February 2024

In a new project, Jiayi Zheng (ANU), Min Zhu (UQ) and I study the impact of assumption financing on housing prices and supply. Here is the abstract:

The dramatic increases in mortgage rates over the past two years have sparked heightened interest in assumable mortgages and their impact on housing supply and pricing. Using a novel dataset that encompasses property transactions with assumable financing options across 14 US regions, we document that the assumption feature enhances the value of the average property by nearly $100K. Over 80% of the market value of the option to assume is capitalized into this price premium, with the precise fraction contingent upon various factors including the seller's bargaining power. We present evidence consistent with a lock-in effect induced by high interest rates, and show that mortgage assumption mitigates this effect, thereby promoting household mobility.

February 2024

New work with Jean Helwege (UC Riverside) titled Adaptive Risk Preferences: Unraveling the Impact of Monetary Policy on Output introduces a novel approach for measuring time variation in habit-based preferences using corporate bond data, and employs this approach to estimate moments that describe the link between surplus consumption and output. Using a model that integrates macroeconomic dynamics with habit-based preferences, we show that our evidence on the relationship between surplus consumption and the output gap is most consistent with a model specification where a monetary policy shock of 1% reduces output by 2.2% and has a trough at 9-10 quarters. This evidence is relevant for recent studies that rely on the preference-output gap link to induce hump-shaped output responses to monetary policy shocks.

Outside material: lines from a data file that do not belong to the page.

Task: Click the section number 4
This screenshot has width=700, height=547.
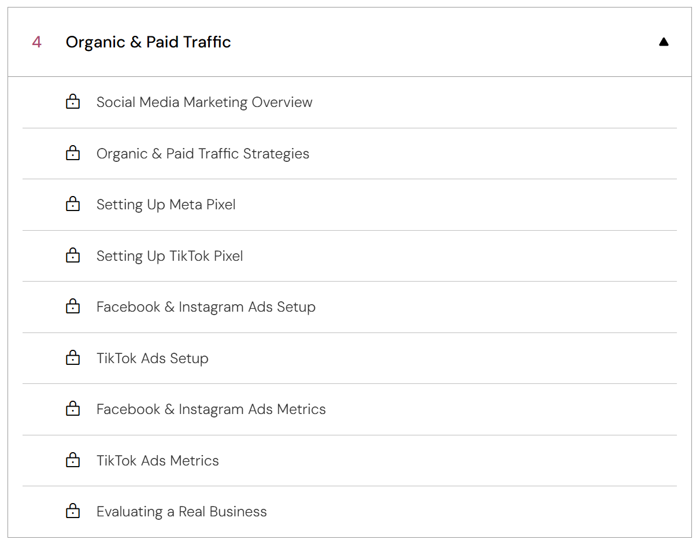Action: 36,42
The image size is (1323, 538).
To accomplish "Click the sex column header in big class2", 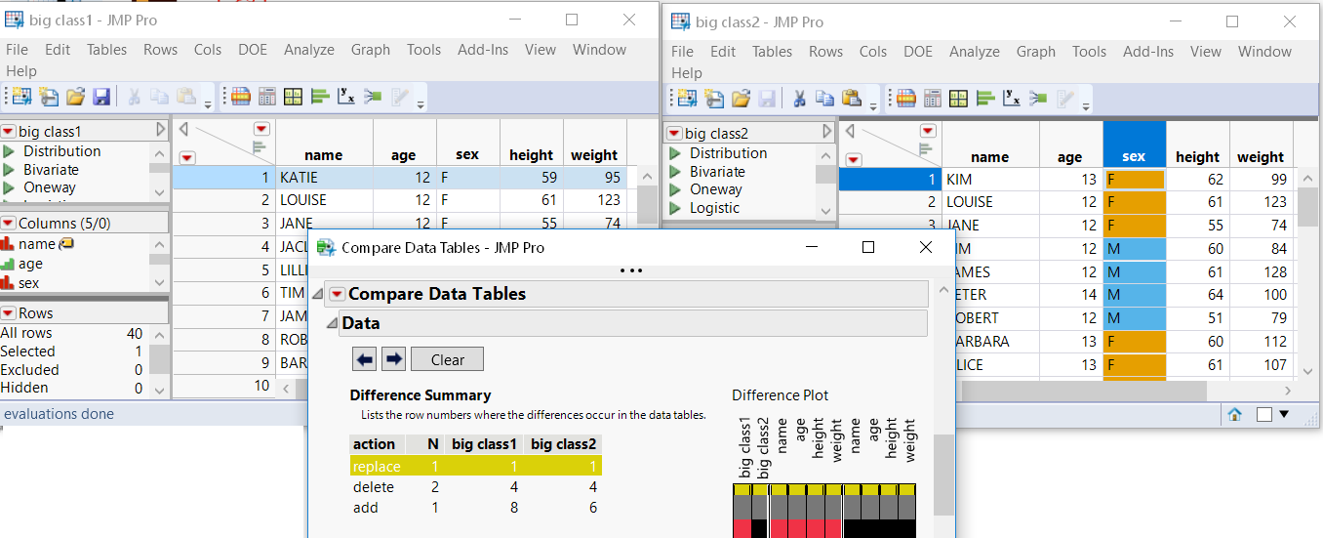I will tap(1134, 156).
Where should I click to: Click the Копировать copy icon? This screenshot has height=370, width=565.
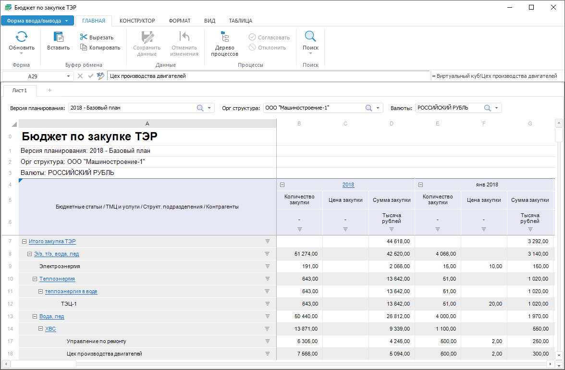click(84, 48)
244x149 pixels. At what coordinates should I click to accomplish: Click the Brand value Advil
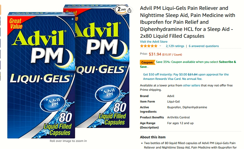[x=170, y=96]
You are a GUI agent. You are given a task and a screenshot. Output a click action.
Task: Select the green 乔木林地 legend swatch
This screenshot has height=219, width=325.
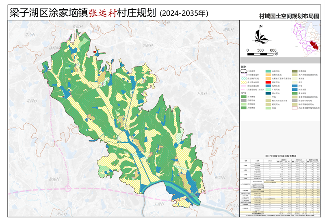click(x=244, y=97)
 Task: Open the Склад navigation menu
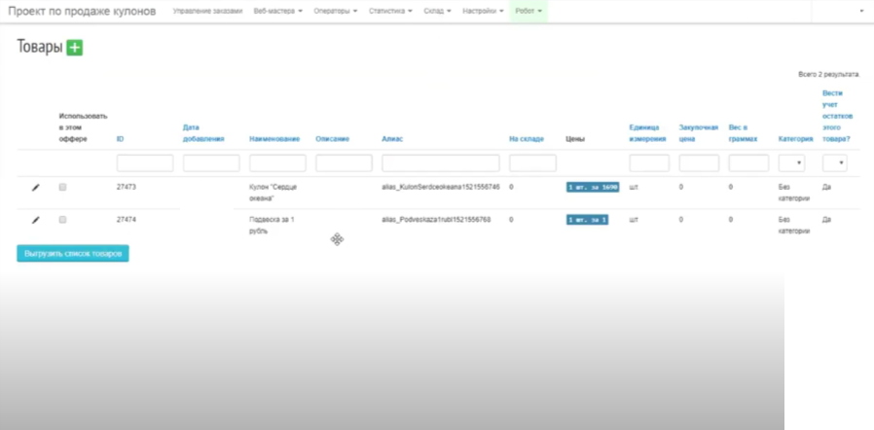tap(437, 11)
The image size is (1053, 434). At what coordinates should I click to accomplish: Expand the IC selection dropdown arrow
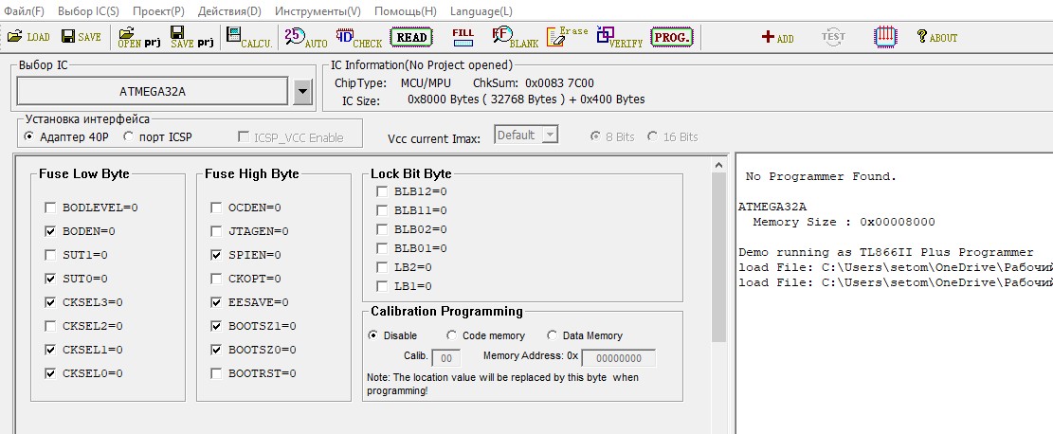point(302,92)
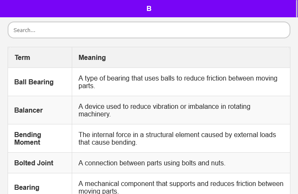
Task: Click the Bending Moment term
Action: [27, 138]
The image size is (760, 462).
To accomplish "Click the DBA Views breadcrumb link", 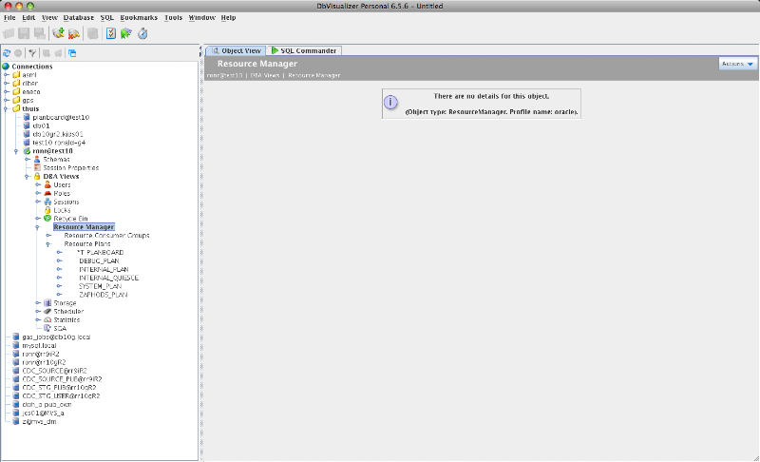I will (265, 76).
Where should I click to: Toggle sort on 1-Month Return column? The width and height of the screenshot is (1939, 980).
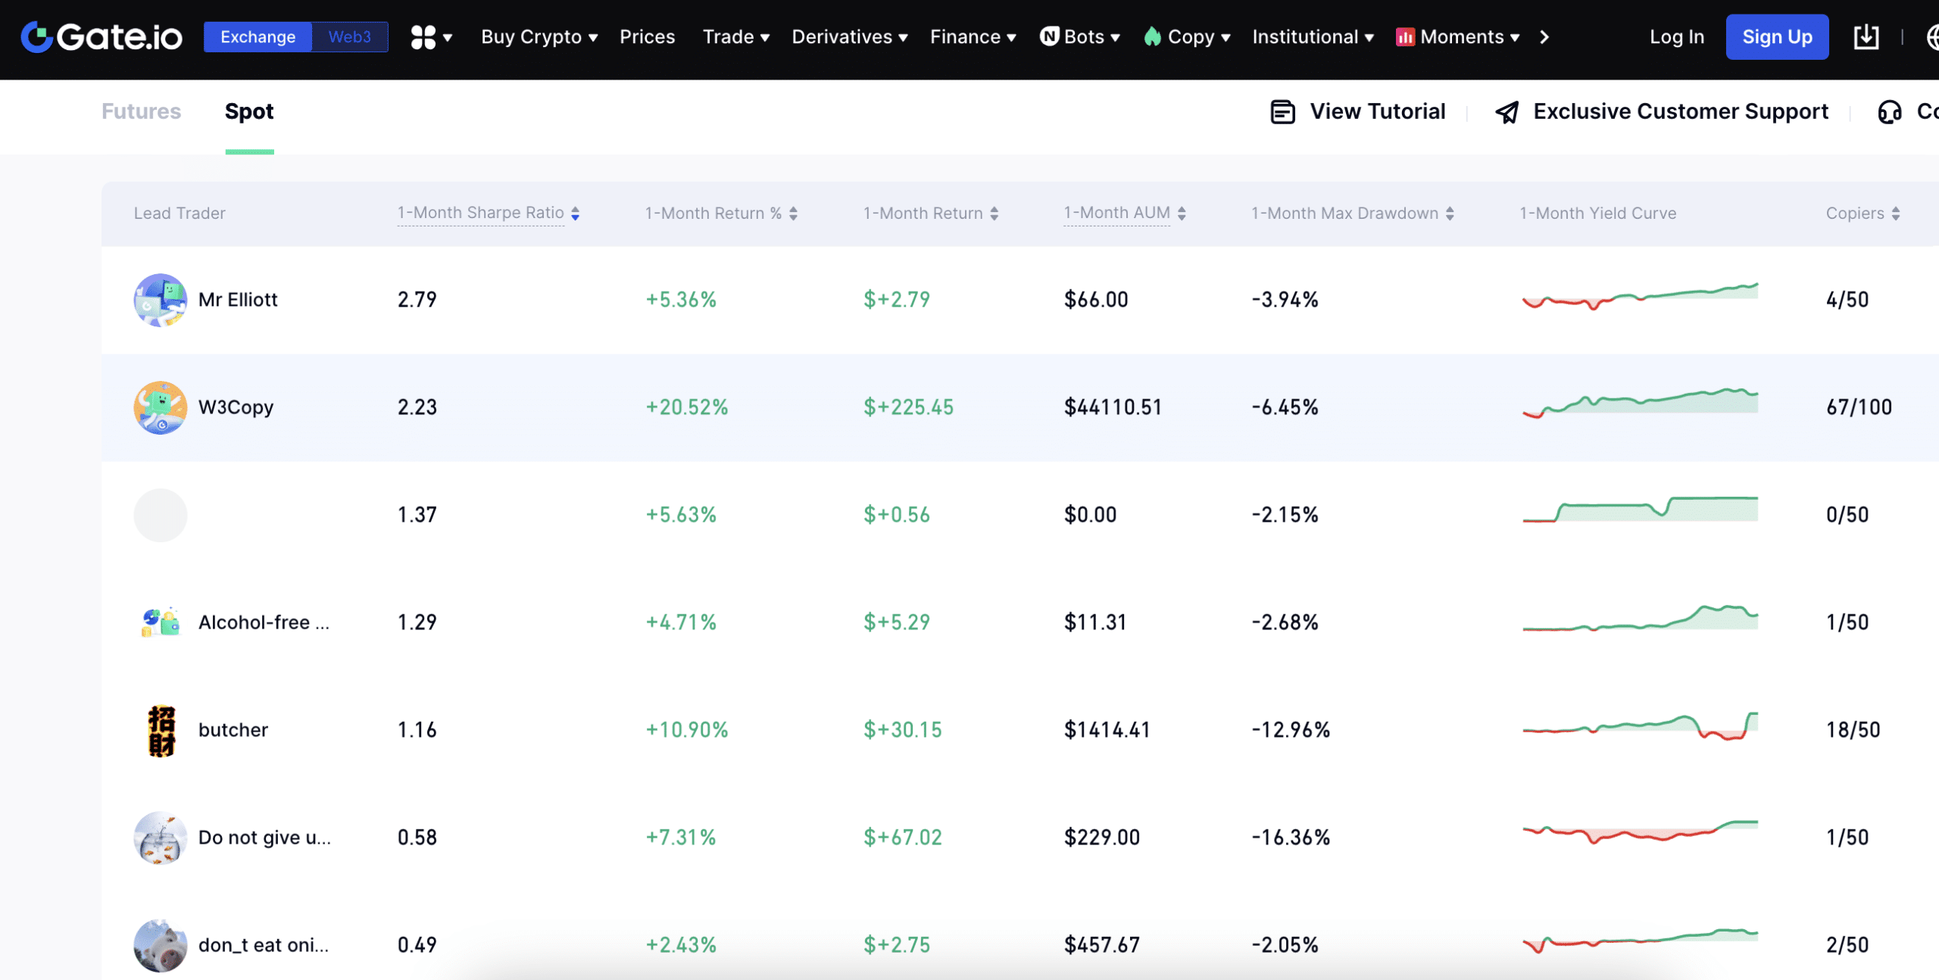tap(994, 211)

Seminar and conference presentations at Tsinghua PBCSF, Chicago Fed, Cleveland Fed

 

August 22, 2023

Darrell Duffie (Stanford), Yichao Zhu (ANU) and I just completed a new version our the paper "The Decline of Too Big To Fail".

For globally systemically important banks (GSIBs) with US headquarters, we find significant reductions in market-implied probabilities of government bailout after the Global Financial Crisis (GFC), along with roughly 170\% higher wholesale debt financing costs for these banks after controlling for insolvency risk.  Since the GFC, bank creditors appear to expect much larger losses in the event that a GSIB approaches insolvency. In this sense, we estimate a decline of ``too big to fail.''

July 2022

In the note Valuation of Bank Assets with Early Government InterventionMick Schaefer, Alexander Szimayer (University of Hamburg) and I solve a dynamic structural model for valuing bank debt and equity that allows for the possibility of government intervention both prior to and at insolvency.